De la fantasy au thriller
Qui ne connaît pas l’histoire de Noé, cet homme construisant une arche pour survivre au déluge que compte infliger Dieu sur la Terre ? Vivant avec sa famille en marge des civilisations, Noé sera soudainement pris de visions, annonçant l’Apocalypse, et devra dès lors assurer le futur du monde en protégeant ses proches, et surtout les animaux. Sa mission, il la suivra à la lettre, mais devra-t-il renoncer à son humanité pour autant ?
Trois ans après le prodigieux Black Swan, Darren Aronofsky revient pour un long métrage qui, à peine sorti, faisait couler beaucoup d’encre. La faute à son sujet, forcément. Comme pour Cecil B. DeMille en son temps, avec Les 10 commandements. La Bible, il ne faut pas. Surtout pour en faire un gros blockbuster bien américain qui dure deux heures et quart, avec ses rajouts et ses effets spéciaux démesurés, là où l’histoire de Noé ne dure que quatre chapitres. Qu’en est-il finalement ? Et bien c’est exactement ça, mais dans tous les bons sens du terme.
Noé n’est pas un autre film à grand spectacle sans saveur, ringardisant ses personnages et voulant en mettre plein la vue à la moindre occasion. Non, le film du prodigue Aronofsky se résume en un seul mot : puissant.
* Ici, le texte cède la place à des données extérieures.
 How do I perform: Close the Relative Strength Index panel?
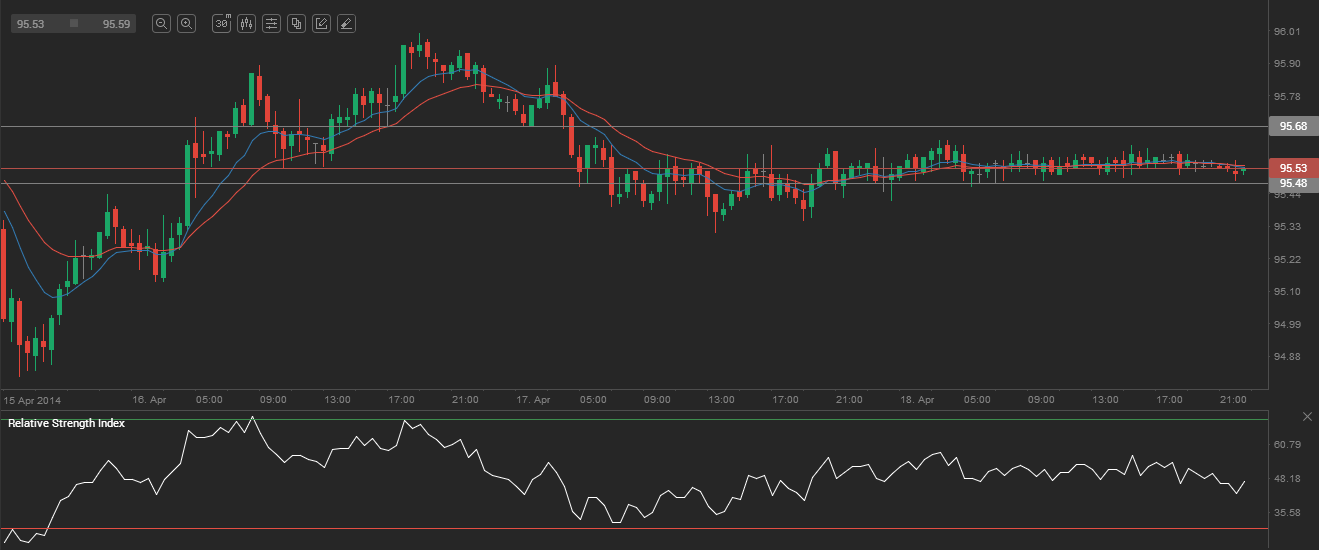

Tellement puissant que l’on a parfois l’impression de se retrouver devant un film d’heroic fantasy : des Golems de pierre, des gens qui vivent mille ans, un chevalier réduisant une armée en cendres en un seul coup d’épée enflammée… On assiste effectivement à un spectacle grandiose pour qui arrive à adhérer au monde, sans oublier pour autant la base de tout bon récit : ses protagonistes.
La complexité de l’âme humaine est au cœur de l’histoire, avec les tourments et les choix radicaux de Noé, provoquant la colère chez certains ou le culte chez d’autres. En ça, la démonstration est un peu poussive, surtout à cause de Tubal-Caïn (interprété grossièrement par Ray Winstone), personnage allant à l’encontre des décisions du héros. Cependant, ça n’enlève en rien l’immersion dans le film, et ce pour une raison inattaquable : Russel Crowe.
L’acteur nous ressort du Maximus qui te fracasse, te tord, t’émoustille, et te laisse lessiver à la fin de la projection. Il est parfait. A la fois tendre en père et mari aimant, et cruel en serviteur de Dieu, Crowe bouffe la pellicule et fait de l’ombre à tous ses partenaires. Même quand il n’est pas à l’image, on sent encore sa présence. Par ailleurs, Jennifer Connelly reste parfaitement dans son rôle, tout en retenu, et Hermione (pardon Emma Watson…) prouve une fois encore son potentiel incroyable pour devenir une monstrueuse actrice.
Visuellement très bon (malgré ça et là des petits soucis numérique, principalement sur les animaux), Noé se trouve être deux films en un. Pour celui ou celle qui attend l’incroyable scène du Déluge, ne comptait pas à ce qu’elle dure vingt minutes, loin de là. L’important se déroule avant, et après la catastrophe. D’abord, on nous propose la partie Divine, mystique : les visions de Noé, les Veilleurs et leur création (scène magnifique !) ou encore Mathusalem et ses étranges pouvoirs. C’est beau à regarder, et l’action est bien présente. Passé l’Apocalypse, le film change radicalement de ton pour se focaliser exclusivement sur l’Humain, ses choix, ses limites, sa cruauté morbide, sa violence. Une sorte de thriller huis-clos qui instaure un malaise des plus inattendu.
Et pour conclure, la BO de Clint Mansell (compositeur attitré d’Aronofsky) nous fait frissonner, une fois de plus. Ses musiques ont une âme, elles accompagnent à la perfection toutes les scènes du film.
POUR LES FLEMMARDS : Le côté fantasy spectaculaire qui sombre dans la noirceur humaine, la prestance implacable de Russel Crowe ou encore les musiques fabuleuses font de Noé un film qui se démarque largement d’un énième blockbuster fade.